What is the sum of all numbers ending in 2 or 9 between 1000 and 2000?
Answer is 300 100
so you want the sum of
(1002+1012+1022+...+2992) + (1009+1019+...+1999)
two AP's , one with a = 1002, d=10, the other with a=1009, d=10
How many terms in each one?
First: term(n) = a + (n-1)d
2992 = 1002 + 10(n-1)
1990 = 10n - 10
n = 200
Find the number of terms in the second series (the number of terms is not 200).
Find the sum of each series using your favourite formula, then add the two sums.
Makes sense. Thank you
To find the sum of all numbers ending in 2 or 9 between 1000 and 2000, you can follow these steps:
1. Determine the first number ending in 2 or 9. In this case, it is 1002 (the smallest number between 1000 and 2000 that ends in 2).
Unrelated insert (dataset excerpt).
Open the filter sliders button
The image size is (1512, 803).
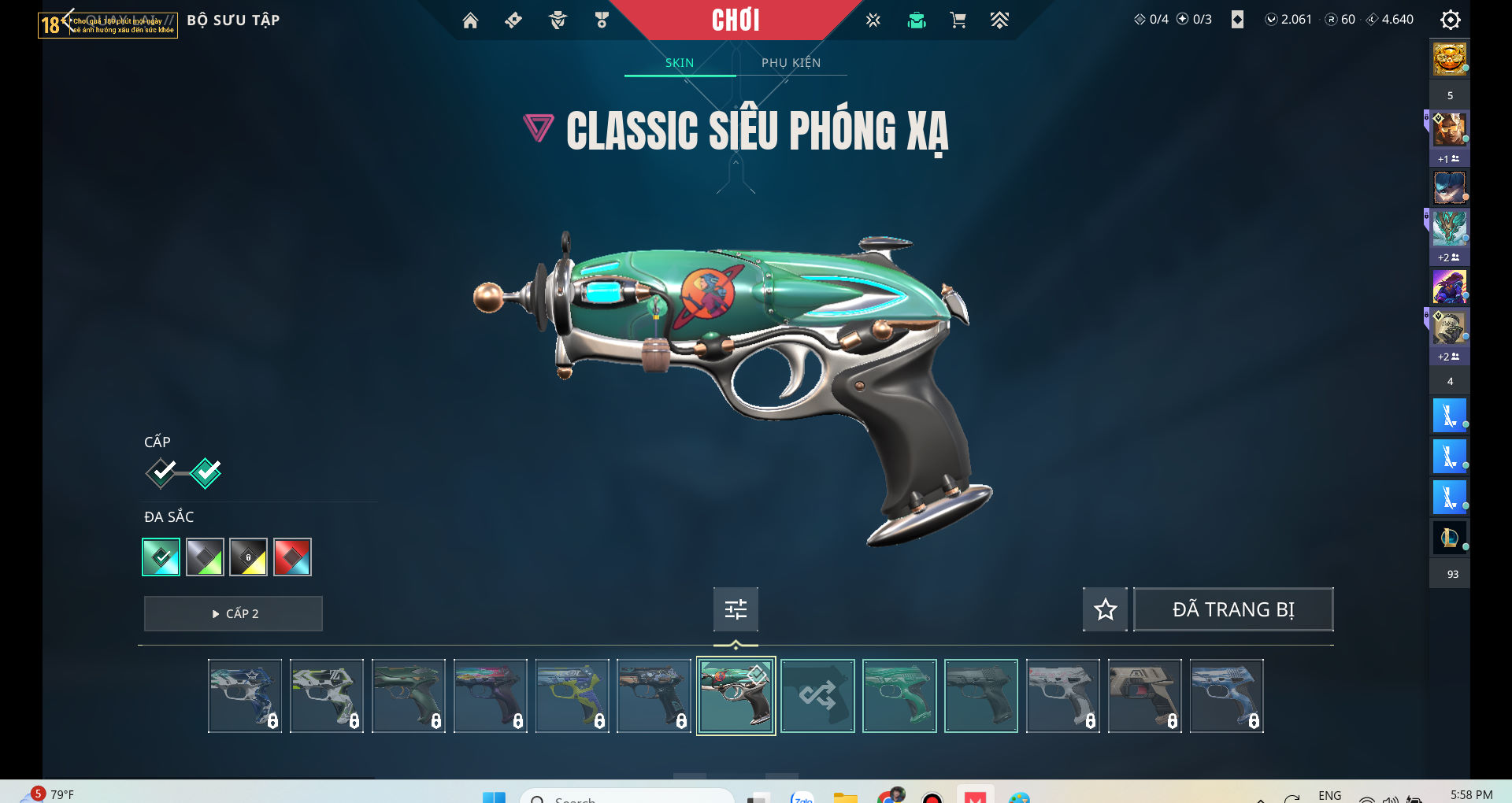click(736, 609)
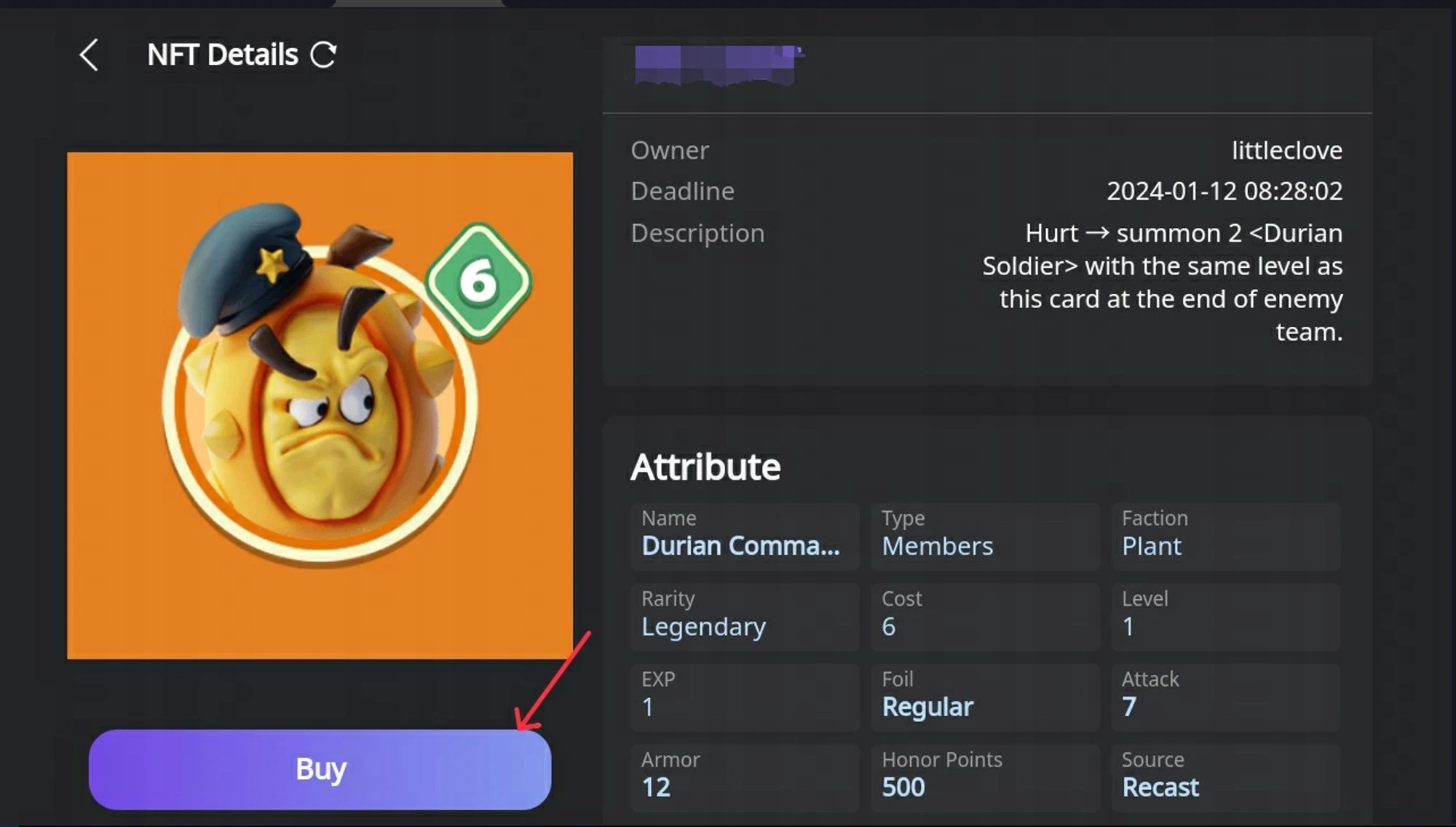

2. Determine the last number ending in 2 or 9. In this case, it is 1992 (the largest number between 1000 and 2000 that ends in 2).
3. Calculate the total number of numbers between 1002 and 1992 (inclusive) that end in 2 or 9. To do this, subtract the first number (1002) from the last number (1992) and add 1 to include both endpoints: 1992 - 1002 + 1 = 991.
4. Calculate the sum of the first and last number: 1002 + 1992 = 2994.
5. Calculate the sum of all the numbers between 1002 and 1992 by multiplying the total count (991) by the average of the first and last number: 991 x (1002 + 1992) / 2 = 991 x 2994 / 2 = 1489007.
Therefore, the sum of all numbers ending in 2 or 9 between 1000 and 2000 is 1489007.